▸ **Input**:
::::::::

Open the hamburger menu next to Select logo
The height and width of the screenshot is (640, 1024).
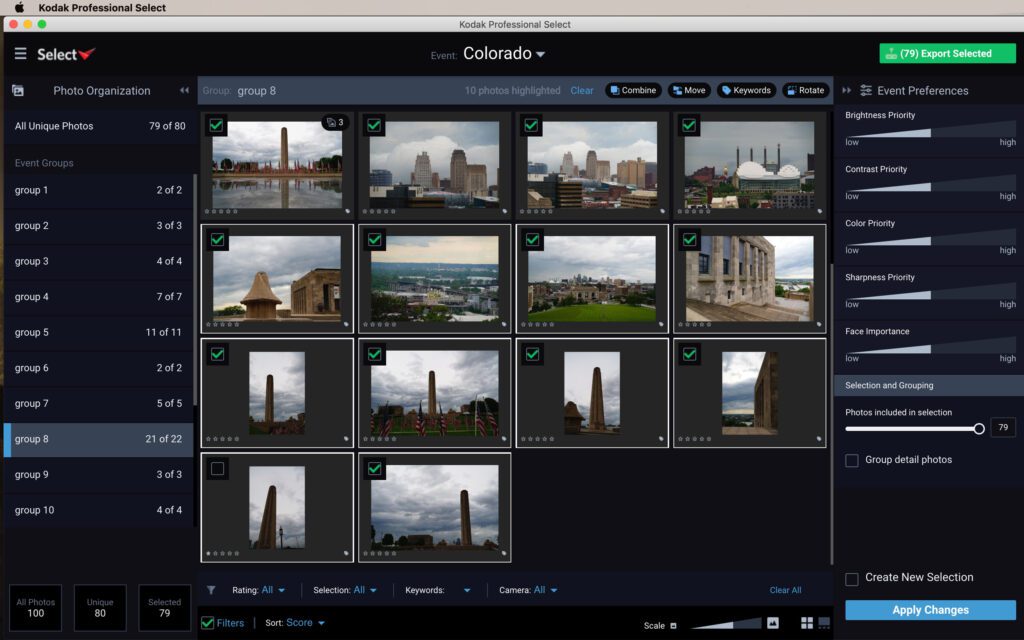[21, 54]
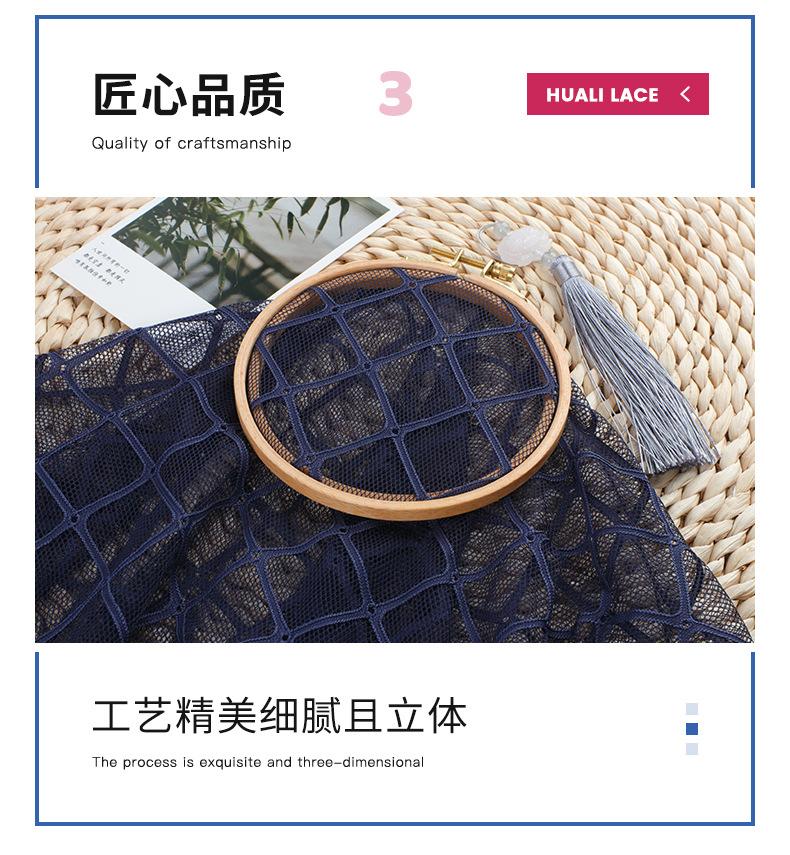Image resolution: width=790 pixels, height=855 pixels.
Task: Click the exquisite and three-dimensional caption
Action: [257, 762]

::::::::

▸ **Work required**:
In your copy of the material, match every word exactly and include no pictures.

▸ **Output for this exercise**:
Open the hamburger menu next to Select logo
The height and width of the screenshot is (640, 1024).
[21, 54]
Image resolution: width=790 pixels, height=855 pixels.
Task: Click the exquisite and three-dimensional caption
Action: [257, 762]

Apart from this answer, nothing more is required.